Samedi matin, treize associations de commerçants, dont la Fédération canadienne de l’entreprise indépendante (FCEI), l’Association des détaillants en alimentation du Québec et le Conseil québécois du commerce de détail ont publié un communiqué conjoint pour réclamer que la responsabilité de l’application des consignes sanitaires soit partagée.

Les commerçants demandent au gouvernement d’imposer « des amendes proportionnées visant directement les consommateurs contrevenants » plutôt que les entreprises déjà lourdement affectées financièrement par les conséquences de la COVID-19.

« Ce que nous demandons, c’est que cette responsabilité soit sur la personne qui commet l’erreur. Donc, si c’est Paul qui refuse de mettre un masque, ça ne doit pas être Pierre qui doit payer », dénonce l’analyste principal des politiques à la FCEI, Gopinath Jeyabalaratnam, en précisant que l’amende aux commerçants peut s’élever jusqu’à 6000 $.

De nombreux propriétaires de commerces craignent que les idéologies bien campées pour ou contre le masque ne mènent à des disputes entre clients. D’autres se disent tout simplement impuissants face aux récalcitrants puisque leurs employés ne sont pas des policiers.

Protection supplémentaire

La Direction nationale de la santé publique du Québec indique sur son site web que certaines personnes peuvent être atteintes de la COVID-19 sans le savoir et que le port d’un couvre-visage peut « diminuer le risque » de transmission du coronavirus.

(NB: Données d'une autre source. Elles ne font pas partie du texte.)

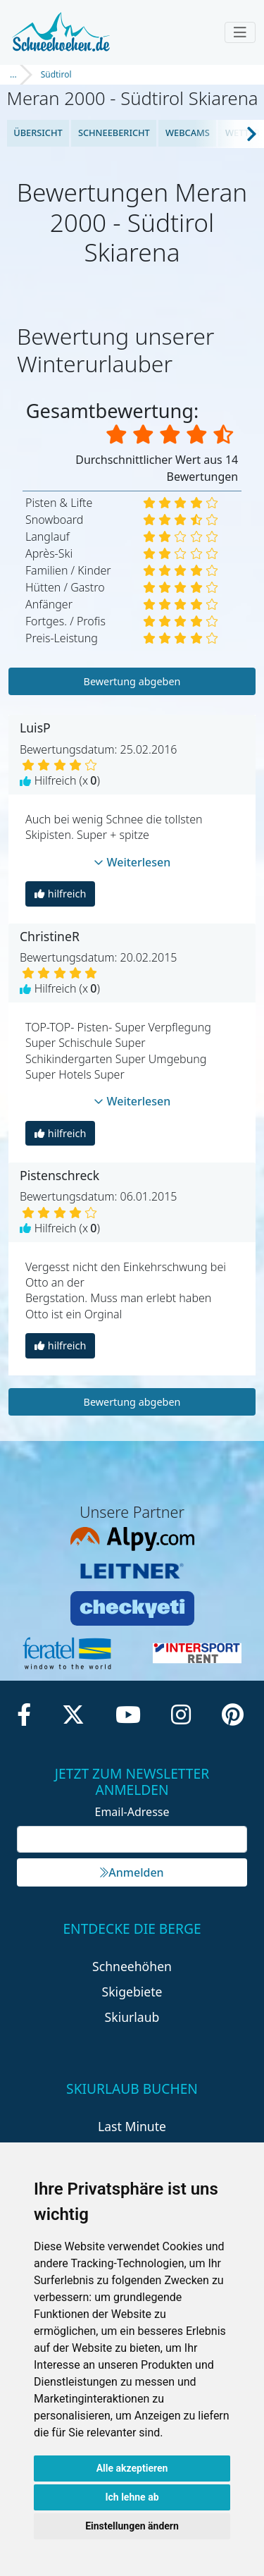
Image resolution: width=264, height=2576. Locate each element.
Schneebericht (114, 132)
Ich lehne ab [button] (131, 2497)
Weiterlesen (132, 862)
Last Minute (132, 2126)
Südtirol (56, 74)
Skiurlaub (132, 2016)
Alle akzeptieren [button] (132, 2468)
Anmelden (131, 1872)
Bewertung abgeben (132, 681)
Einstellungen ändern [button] (132, 2526)
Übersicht (38, 132)
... (13, 74)
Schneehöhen (132, 1966)
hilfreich (60, 893)
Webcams (187, 132)
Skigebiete (132, 1991)
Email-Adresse (132, 1812)
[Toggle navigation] (240, 32)
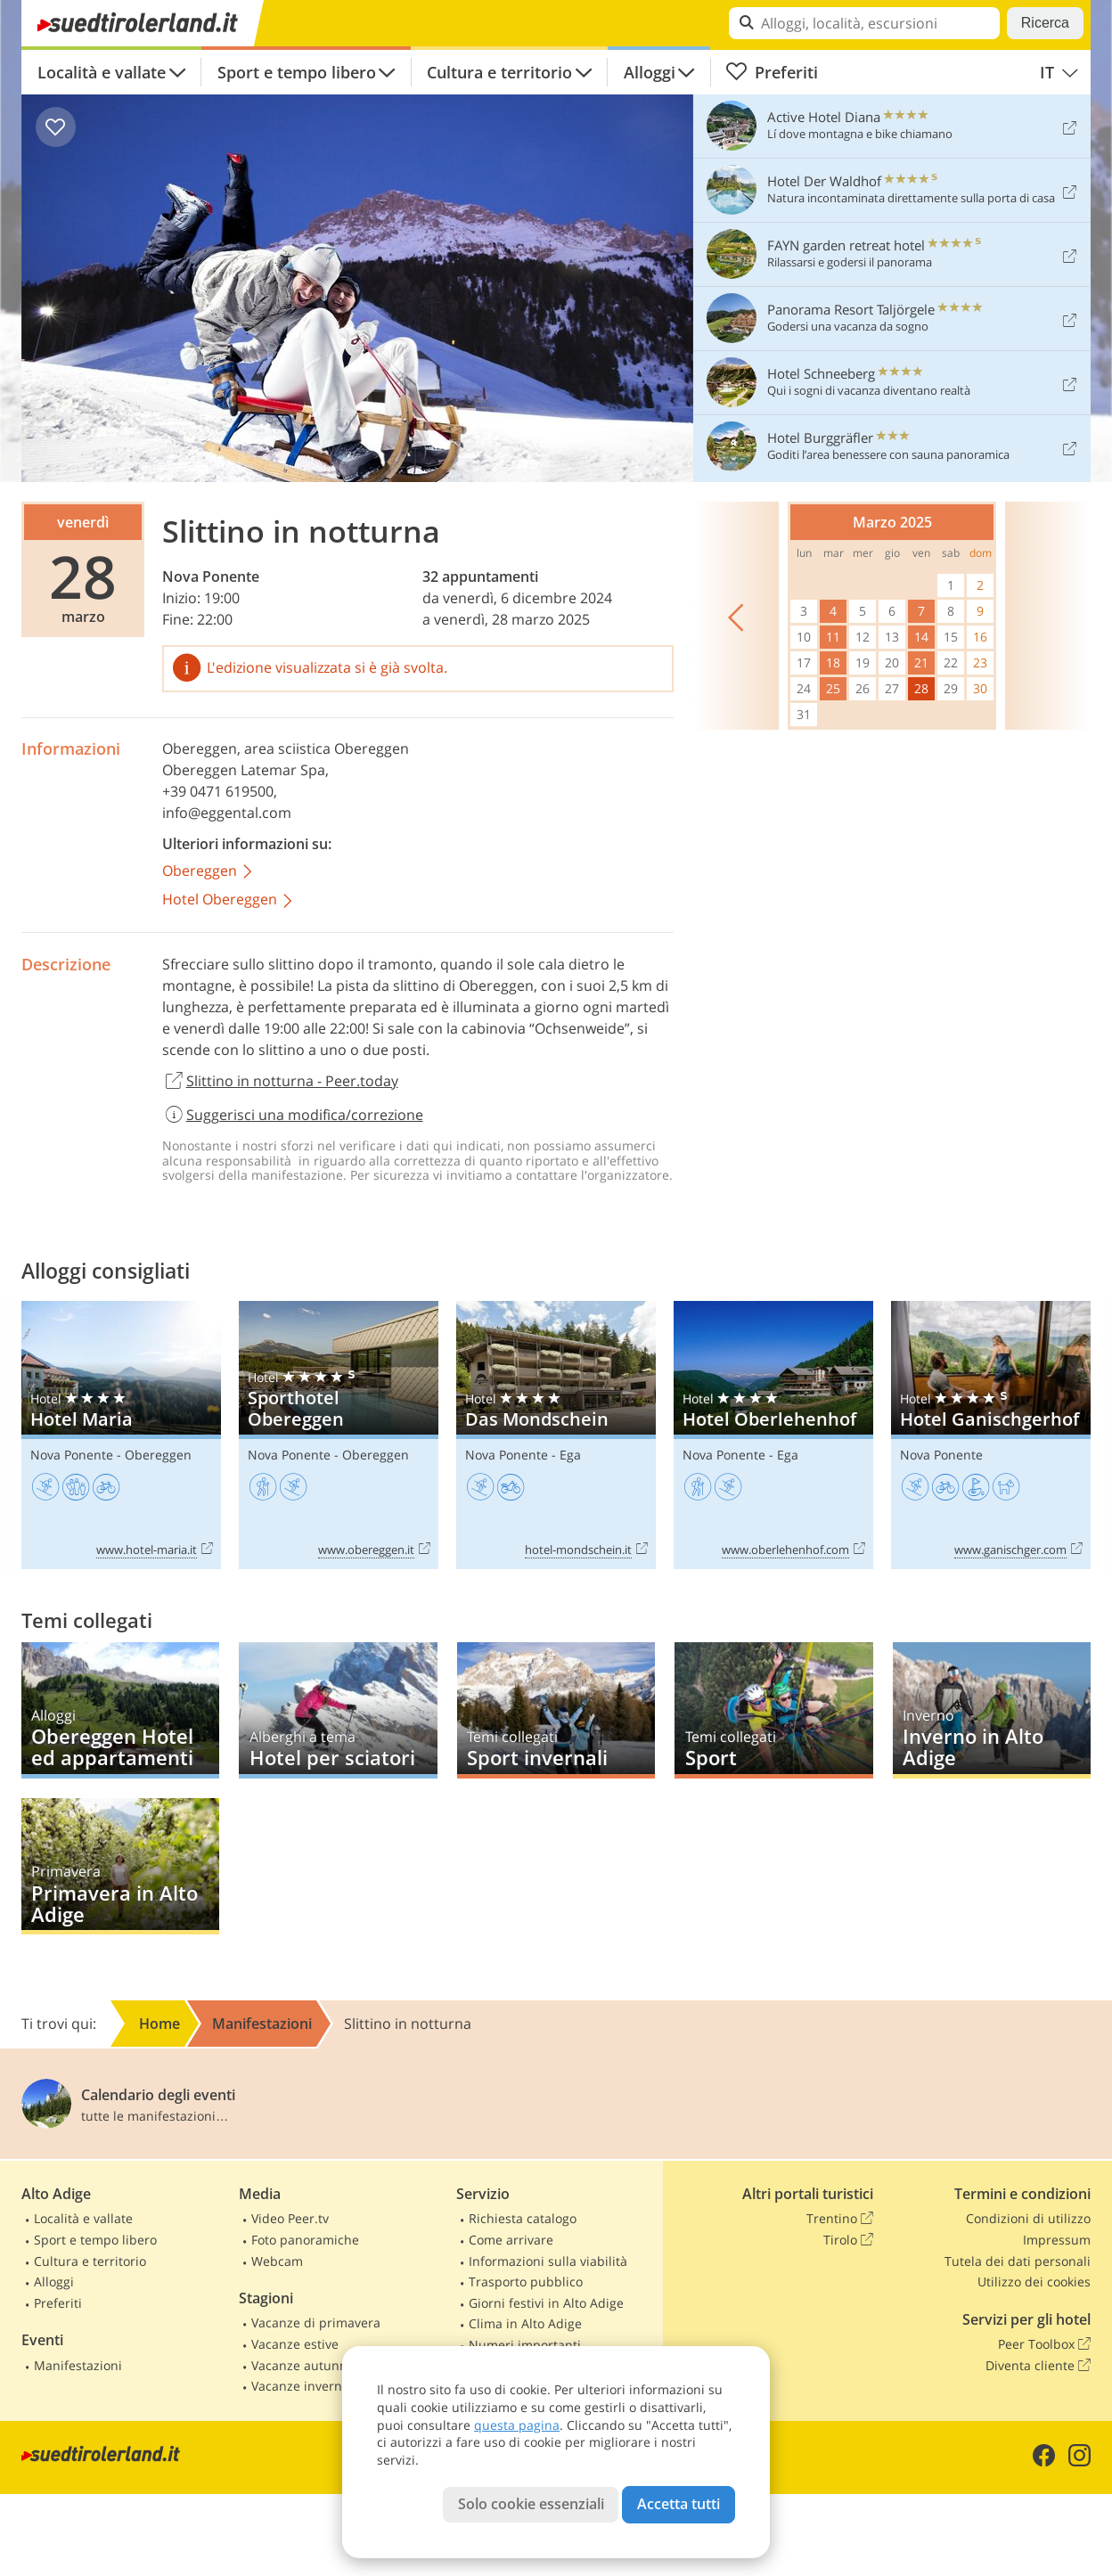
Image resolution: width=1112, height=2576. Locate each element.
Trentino (839, 2219)
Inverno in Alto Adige (992, 1710)
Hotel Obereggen (228, 900)
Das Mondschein (556, 1435)
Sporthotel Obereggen (338, 1435)
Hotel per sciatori (338, 1710)
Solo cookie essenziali (531, 2504)
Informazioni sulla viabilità (548, 2261)
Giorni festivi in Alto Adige (546, 2302)
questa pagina (517, 2425)
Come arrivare (511, 2239)
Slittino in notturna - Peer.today (280, 1081)
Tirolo (848, 2240)
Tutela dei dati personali (1017, 2261)
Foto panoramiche (305, 2239)
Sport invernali (556, 1710)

Un code précis doit cependant être respecté pour bien se protéger et protéger les autres. Le masque doit être propre et bien ajusté. Il faut également se laver les mains avant et après avoir manipulé son masque.

La santé publique insiste aussi sur le fait que le port du masque « ne remplace pas le lavage des mains ; la distanciation physique de deux mètres ; (ni) l’isolement à la maison si vous êtes malade ».